– Krzyczeli po nazwisku, obrażając mnie. Dzięki obecności policji nikt nie naruszył mojej nietykalności – mówił w czwartek przed sądem wicemarszałek Terlecki.
Polityk PiS podkreślił, że demonstranci krzyczeli i byli agresywni. Terlecki, widząc kłopoty z wjazdem na Wawel zadzwonił do ministra Andrzej Adamczyka, który jechał innym samochodem z prezesem PiS Jarosławem Kaczyńskim, aby poinformować o utrudnieniach
Terlecki przyznał też, że nie miał przepustki uprawniającej go do wjazdu na teren Wawelu.
W lipcu 2017 r. wyroki nakazowe (mogą zapaść bez obecności stron postępowania) wydał sąd rejonowy uznając, że blokowanie wjazdu na Wawel to wykroczenie. Obwinieni zostali ukarani grzywnami od 300 do 500 zł. W sierpniu tego samego roku do krakowskiego sądu rejonowego wpłynęły sprzeciwy od siedmiu osób skazanych.

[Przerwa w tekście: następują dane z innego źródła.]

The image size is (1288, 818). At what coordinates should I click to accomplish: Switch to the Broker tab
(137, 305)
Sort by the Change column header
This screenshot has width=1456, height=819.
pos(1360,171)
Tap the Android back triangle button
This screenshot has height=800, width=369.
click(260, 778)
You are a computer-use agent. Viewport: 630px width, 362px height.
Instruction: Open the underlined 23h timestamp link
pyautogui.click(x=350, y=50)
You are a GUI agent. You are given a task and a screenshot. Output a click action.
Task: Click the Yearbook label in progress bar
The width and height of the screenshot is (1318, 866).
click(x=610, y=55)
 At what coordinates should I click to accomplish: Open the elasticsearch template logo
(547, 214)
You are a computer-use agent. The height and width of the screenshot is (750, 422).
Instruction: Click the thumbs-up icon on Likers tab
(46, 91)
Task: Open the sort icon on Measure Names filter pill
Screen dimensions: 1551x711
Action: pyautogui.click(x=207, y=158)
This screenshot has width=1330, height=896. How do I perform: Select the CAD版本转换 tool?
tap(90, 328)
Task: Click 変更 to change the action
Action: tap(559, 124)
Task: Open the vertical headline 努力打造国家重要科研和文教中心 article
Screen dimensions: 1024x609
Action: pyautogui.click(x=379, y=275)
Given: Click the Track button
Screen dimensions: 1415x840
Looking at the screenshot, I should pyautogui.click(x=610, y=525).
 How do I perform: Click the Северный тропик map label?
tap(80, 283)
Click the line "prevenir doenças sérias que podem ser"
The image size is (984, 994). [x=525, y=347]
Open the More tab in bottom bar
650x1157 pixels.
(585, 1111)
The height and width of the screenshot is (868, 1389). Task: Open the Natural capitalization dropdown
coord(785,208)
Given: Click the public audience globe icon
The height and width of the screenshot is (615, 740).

Sąd rozpatrujący sprzeciwy przyznał tym razem rację blokującym wjazdu na Wawel uznając, że w przypadku tego legalnego zgromadzenia publicznego nie było mowy o tym, że uczestnicy działali na szkodę społeczną. Tym samym sąd umorzył sprawę.
Na to postanowienie zażalenie złożył Komendant Miejski Policji w Krakowie, na co sąd uchylił zaskarżone postanowienie. Uznał m.in., że umorzenie sprawy na posiedzeniu było przedwczesne, ponieważ sąd powinien dokonać merytorycznej oceny zarzutów i dowodów wobec obwinionych. Sprawa wróciła na wokandę.
Mowy końcowe zaplanowano na październik.